Et Lyon étant la capitale de la résistance, c’est vrai, mais elle a été aussi la capitale du milieu artistique. Elle a été la capitale du milieu scout et très rapidement il s’est constitué des troupes d’éclaireurs et j’ai trouvé parmi tous ceux que je voyais-là avec une identité de vue sur la situation qui m’enchantait.
Et là où j’ai appris qu’il y avait une armée secrète, c’est quand même très romantique, c’était au local où se réunissaient les chefs d’unité de la région lyonnaise.
Alors bien, armée secrète, armée secrète, alors qu’on n’avait aucune idée des précautions qu’il faut prendre dans la vie clandestine et quelqu’un, comme ce fût le cas un peu plus tard, se serait introduit dans le milieu, la Gestapo faisait un coup de filet extrêmement facile de quantité de gens qui peu ou prou appartenaient tous à un réseau français, anglais, américain, etc.
Nous avons donc commencé avec une radio amateur de demander à Londres, ce qui pouvait les intéresser. Et ce qui les intéressait, c’était les convois allemands, les voies ferrées, les stockages de ceci, et on fait du renseignement militaro-ferroviaire et puis on a envoyé ça à Londres.
Et en 1942, on a commencé à comprendre qu’il y avait quand un certain risque à continuer dans cette activité et j’ai mené une vie un peu plus clandestine en rompant les amarres avec ma famille, parce que je trouve que si je prenais des risques, que je n’évaluais pas d’ailleurs, il n’y avait aucune raison que d’autres les prennent avec moi, et j’ai changé de domicile, j’ai changé de nom, j’ai changé d’amis, je suis rentré dans un milieu très catho, excusez-moi, et ce milieu catho, était très bien vu à l’époque puisque l’Eglise de France soutenait largement le Pétainisme.
Ce qui fait, qui faisait, que l’on me donnait pour rien, ce qu’on appelle dans l’action clandestine, une couverture. Et la couverture en temps normal, ça vous tient chaud ! ça vous garde aussi la vie, c’est-à-dire je pouvais me promener dans Lyon, n’importe où, en uniforme.

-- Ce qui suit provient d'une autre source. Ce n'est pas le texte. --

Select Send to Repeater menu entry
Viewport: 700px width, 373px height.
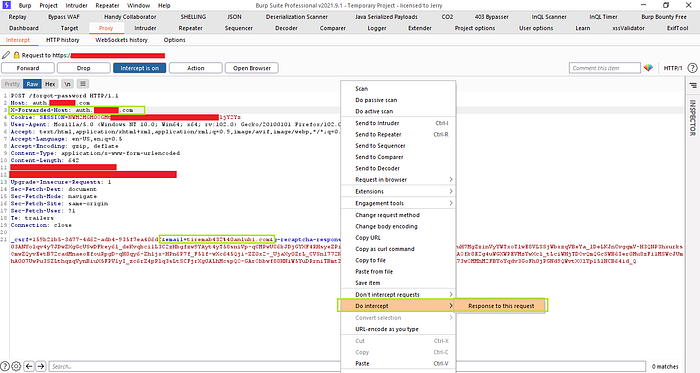[x=398, y=134]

Et pour la police qui me demandait, qu’est-ce que vous faites-là ? je répondais, je suis là pour le service d’ordre, et ça ne faisait pas un pli, ça allait de soi, et tous les gens qui étaient des scouts en uniforme étaient à priori favorables au régime en place.
Les choses ont commencé à se gâter par cette infiltration, dans les réseaux constitués, dont le réseau Gallia dont je faisais partie mais je ne l’ai su que plus tard, parce qu’on ne savait même pas à quel réseau on appartenait mais on s’est aperçu, que moins on en savait, mieux on se portait.

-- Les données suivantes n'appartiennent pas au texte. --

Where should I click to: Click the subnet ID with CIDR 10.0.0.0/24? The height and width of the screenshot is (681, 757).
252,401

Et ces infiltrations ont fait que, j’habitais la Croix-Rousse à l’époque, pour des raisons de sympathie du commissaire de police de la Croix-Rousse qui m’a fait, en 42, d’admirables vrais-faux papiers ou faux-vrais papiers je ne sais pas mais tout ça en béton 100% et un jour, en bas de l’hôtel où j’habitais, je vois tourner ces fameuses tractions-avant et en sortaient 2 messieurs avec des grands chapeaux comme ça et des manteaux de ciré noir, j’ai dit, ça commence à sentir mauvais !

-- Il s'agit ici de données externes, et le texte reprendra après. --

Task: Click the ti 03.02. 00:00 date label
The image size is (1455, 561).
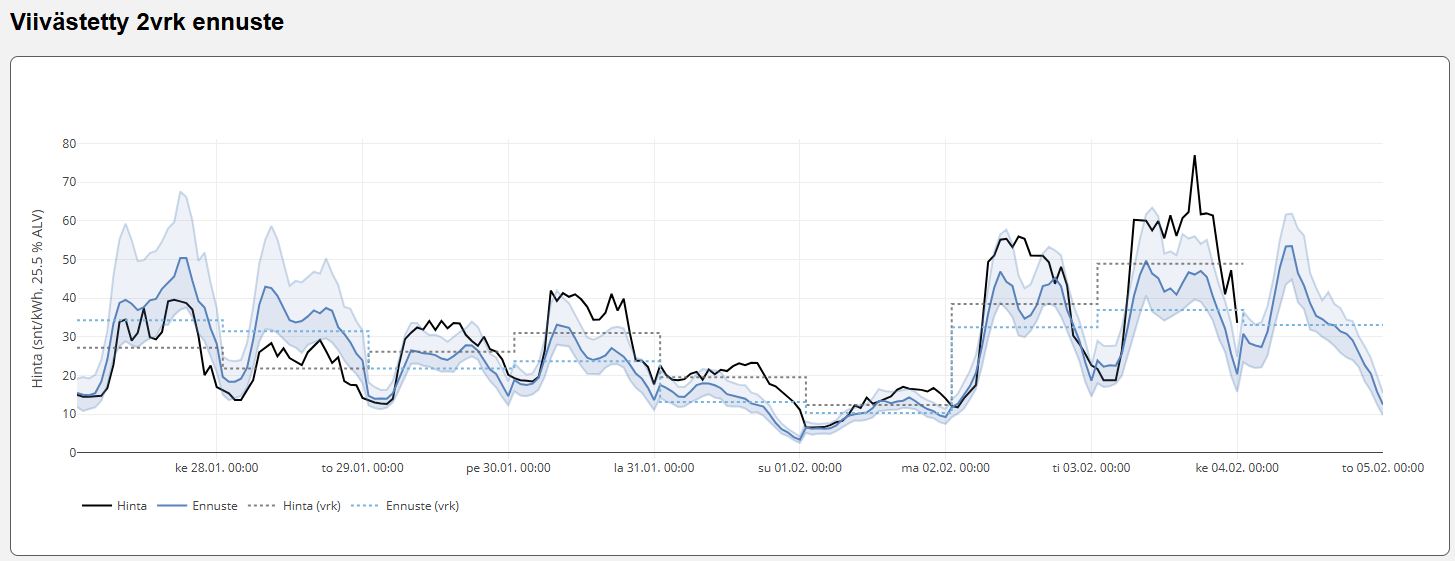Action: coord(1091,467)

Ils ne m’ont pas eu ce coup-là mais j’ai trouvé qu’il fallait prendre un peu de recul. Et ce recul, ça a été pendant quelques mois où j’ai été en Suisse faire, un certificat de droit, je me suis dit ce n’est jamais perdu, et puis je suis rentré dès 44, dès la Libération de la Haute-Savoie.
Je suis arrivé à la frontière à Annemasse, il y avait des FTP qui ont trouvé que c’était un peu louche mon histoire qui m’a mis en prison, à tout hasard…et quand j’ai été en prison à Annemasse, j’ai demandé au chef de poste s’il voulait bien donner un coup de téléphone à la Préfecture d’Annecy où je connaissais un certain Yves Farge. Alors 5 minutes après, excuses, voiture, enfin bon, et là je suis arrivé à Lyon pour la Libération de Lyon qui a été, je le regrette pour tous ceux qui n’ont pas été les jours de Libération à Lyon, à Paris où ailleurs, mais c’était du délire absolu ».
Et tous mes copains éclaireurs, « et toi tu faisais quoi, et toi tu faisais quoi… », ils faisaient tous quelque chose, on l’ignorait et c’était très bien.